Data for locating words and elements
(begin)

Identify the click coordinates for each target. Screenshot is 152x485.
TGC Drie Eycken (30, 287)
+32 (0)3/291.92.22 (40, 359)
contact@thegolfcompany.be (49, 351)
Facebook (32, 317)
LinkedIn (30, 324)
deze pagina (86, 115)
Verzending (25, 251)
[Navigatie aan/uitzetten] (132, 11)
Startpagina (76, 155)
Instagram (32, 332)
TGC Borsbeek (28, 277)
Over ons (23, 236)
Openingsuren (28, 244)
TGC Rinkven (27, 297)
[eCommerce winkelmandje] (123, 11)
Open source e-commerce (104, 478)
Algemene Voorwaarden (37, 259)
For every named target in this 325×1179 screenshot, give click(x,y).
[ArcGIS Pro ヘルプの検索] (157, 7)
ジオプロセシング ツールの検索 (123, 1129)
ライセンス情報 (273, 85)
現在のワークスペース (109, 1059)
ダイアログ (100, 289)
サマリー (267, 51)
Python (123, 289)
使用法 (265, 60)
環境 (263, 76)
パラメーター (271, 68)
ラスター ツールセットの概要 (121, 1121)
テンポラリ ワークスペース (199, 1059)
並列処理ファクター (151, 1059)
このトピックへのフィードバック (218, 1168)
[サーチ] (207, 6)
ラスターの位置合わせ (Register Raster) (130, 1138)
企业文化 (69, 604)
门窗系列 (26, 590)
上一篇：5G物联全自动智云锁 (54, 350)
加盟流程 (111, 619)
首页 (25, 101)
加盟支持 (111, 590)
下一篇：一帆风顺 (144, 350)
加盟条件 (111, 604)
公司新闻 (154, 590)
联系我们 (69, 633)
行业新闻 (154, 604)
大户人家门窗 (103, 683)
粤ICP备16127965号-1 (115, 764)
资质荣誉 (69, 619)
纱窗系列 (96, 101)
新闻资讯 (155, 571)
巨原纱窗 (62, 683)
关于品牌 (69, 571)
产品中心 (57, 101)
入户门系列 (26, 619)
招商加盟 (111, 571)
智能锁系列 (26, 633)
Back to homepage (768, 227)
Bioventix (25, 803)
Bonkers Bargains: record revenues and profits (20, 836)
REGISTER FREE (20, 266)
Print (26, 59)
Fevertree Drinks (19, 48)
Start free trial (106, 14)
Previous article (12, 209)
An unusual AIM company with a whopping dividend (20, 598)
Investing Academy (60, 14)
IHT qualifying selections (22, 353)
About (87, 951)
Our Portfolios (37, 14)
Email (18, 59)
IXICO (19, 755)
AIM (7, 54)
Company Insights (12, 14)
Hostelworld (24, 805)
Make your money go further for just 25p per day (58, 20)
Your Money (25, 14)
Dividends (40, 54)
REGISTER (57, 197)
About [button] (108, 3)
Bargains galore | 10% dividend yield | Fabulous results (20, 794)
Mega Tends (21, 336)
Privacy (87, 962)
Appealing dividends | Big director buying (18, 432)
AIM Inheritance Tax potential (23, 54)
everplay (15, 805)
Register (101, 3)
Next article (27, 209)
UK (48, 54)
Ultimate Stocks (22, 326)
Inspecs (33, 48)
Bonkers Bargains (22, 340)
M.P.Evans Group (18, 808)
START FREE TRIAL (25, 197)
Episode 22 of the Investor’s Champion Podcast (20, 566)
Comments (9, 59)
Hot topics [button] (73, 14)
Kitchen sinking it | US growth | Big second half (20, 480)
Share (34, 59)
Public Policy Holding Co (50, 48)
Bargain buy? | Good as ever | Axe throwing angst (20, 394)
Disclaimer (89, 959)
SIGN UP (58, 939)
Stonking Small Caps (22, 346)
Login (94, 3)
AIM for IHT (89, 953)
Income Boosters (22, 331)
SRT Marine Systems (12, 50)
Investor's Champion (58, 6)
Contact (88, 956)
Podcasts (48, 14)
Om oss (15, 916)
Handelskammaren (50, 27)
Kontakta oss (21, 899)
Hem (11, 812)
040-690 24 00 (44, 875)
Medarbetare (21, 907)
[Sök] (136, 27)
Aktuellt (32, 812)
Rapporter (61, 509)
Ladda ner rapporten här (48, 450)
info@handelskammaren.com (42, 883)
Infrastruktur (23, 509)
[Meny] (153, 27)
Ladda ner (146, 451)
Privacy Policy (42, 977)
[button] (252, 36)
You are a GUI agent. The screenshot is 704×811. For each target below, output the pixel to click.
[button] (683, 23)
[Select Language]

(end)

Format the listing above as a JSON array of strings, one string per line, with blank lines omitted.

Response to the task>
[
  "Identify the click coordinates for each target. Screenshot is 152x485.",
  "TGC Drie Eycken (30, 287)",
  "+32 (0)3/291.92.22 (40, 359)",
  "contact@thegolfcompany.be (49, 351)",
  "Facebook (32, 317)",
  "LinkedIn (30, 324)",
  "deze pagina (86, 115)",
  "Verzending (25, 251)",
  "[Navigatie aan/uitzetten] (132, 11)",
  "Startpagina (76, 155)",
  "Instagram (32, 332)",
  "TGC Borsbeek (28, 277)",
  "Over ons (23, 236)",
  "Openingsuren (28, 244)",
  "TGC Rinkven (27, 297)",
  "[eCommerce winkelmandje] (123, 11)",
  "Open source e-commerce (104, 478)",
  "Algemene Voorwaarden (37, 259)",
  "For every named target in this 325×1179 screenshot, give click(x,y).",
  "[ArcGIS Pro ヘルプの検索] (157, 7)",
  "ジオプロセシング ツールの検索 (123, 1129)",
  "ライセンス情報 (273, 85)",
  "現在のワークスペース (109, 1059)",
  "ダイアログ (100, 289)",
  "サマリー (267, 51)",
  "Python (123, 289)",
  "使用法 (265, 60)",
  "環境 (263, 76)",
  "パラメーター (271, 68)",
  "ラスター ツールセットの概要 (121, 1121)",
  "テンポラリ ワークスペース (199, 1059)",
  "並列処理ファクター (151, 1059)",
  "このトピックへのフィードバック (218, 1168)",
  "[サーチ] (207, 6)",
  "ラスターの位置合わせ (Register Raster) (130, 1138)",
  "企业文化 (69, 604)",
  "门窗系列 (26, 590)",
  "上一篇：5G物联全自动智云锁 (54, 350)",
  "加盟流程 (111, 619)",
  "首页 (25, 101)",
  "加盟支持 (111, 590)",
  "下一篇：一帆风顺 (144, 350)",
  "加盟条件 (111, 604)",
  "公司新闻 (154, 590)",
  "联系我们 (69, 633)",
  "行业新闻 (154, 604)",
  "大户人家门窗 (103, 683)",
  "粤ICP备16127965号-1 (115, 764)",
  "资质荣誉 (69, 619)",
  "纱窗系列 (96, 101)",
  "新闻资讯 (155, 571)",
  "巨原纱窗 (62, 683)",
  "关于品牌 (69, 571)",
  "产品中心 (57, 101)",
  "入户门系列 (26, 619)",
  "招商加盟 (111, 571)",
  "智能锁系列 (26, 633)",
  "Back to homepage (768, 227)",
  "Bioventix (25, 803)",
  "Bonkers Bargains: record revenues and profits (20, 836)",
  "REGISTER FREE (20, 266)",
  "Print (26, 59)",
  "Fevertree Drinks (19, 48)",
  "Start free trial (106, 14)",
  "Previous article (12, 209)",
  "An unusual AIM company with a whopping dividend (20, 598)",
  "Investing Academy (60, 14)",
  "IHT qualifying selections (22, 353)",
  "About (87, 951)",
  "Our Portfolios (37, 14)",
  "Email (18, 59)",
  "IXICO (19, 755)",
  "AIM (7, 54)",
  "Company Insights (12, 14)",
  "Hostelworld (24, 805)",
  "Make your money go further for just 25p per day (58, 20)",
  "Your Money (25, 14)",
  "Dividends (40, 54)",
  "REGISTER (57, 197)",
  "About [button] (108, 3)",
  "Bargains galore | 10% dividend yield | Fabulous results (20, 794)",
  "Mega Tends (21, 336)",
  "Privacy (87, 962)",
  "Appealing dividends | Big director buying (18, 432)",
  "AIM Inheritance Tax potential (23, 54)",
  "everplay (15, 805)",
  "Register (101, 3)",
  "Next article (27, 209)",
  "UK (48, 54)",
  "Ultimate Stocks (22, 326)",
  "Inspecs (33, 48)",
  "Bonkers Bargains (22, 340)",
  "M.P.Evans Group (18, 808)",
  "START FREE TRIAL (25, 197)",
  "Episode 22 of the Investor’s Champion Podcast (20, 566)",
  "Comments (9, 59)",
  "Hot topics [button] (73, 14)",
  "Kitchen sinking it | US growth | Big second half (20, 480)",
  "Share (34, 59)",
  "Public Policy Holding Co (50, 48)",
  "Bargain buy? | Good as ever | Axe throwing angst (20, 394)",
  "Disclaimer (89, 959)",
  "SIGN UP (58, 939)",
  "Stonking Small Caps (22, 346)",
  "Login (94, 3)",
  "AIM for IHT (89, 953)",
  "Income Boosters (22, 331)",
  "SRT Marine Systems (12, 50)",
  "Investor's Champion (58, 6)",
  "Contact (88, 956)",
  "Podcasts (48, 14)",
  "Om oss (15, 916)",
  "Handelskammaren (50, 27)",
  "Kontakta oss (21, 899)",
  "Hem (11, 812)",
  "040-690 24 00 (44, 875)",
  "Medarbetare (21, 907)",
  "[Sök] (136, 27)",
  "Aktuellt (32, 812)",
  "Rapporter (61, 509)",
  "Ladda ner rapporten här (48, 450)",
  "info@handelskammaren.com (42, 883)",
  "Infrastruktur (23, 509)",
  "[Meny] (153, 27)",
  "Ladda ner (146, 451)",
  "Privacy Policy (42, 977)",
  "[button] (252, 36)",
  "You are a GUI agent. The screenshot is 704×811. For each target below, output the pixel to click.",
  "[button] (683, 23)",
  "[Select Language]"
]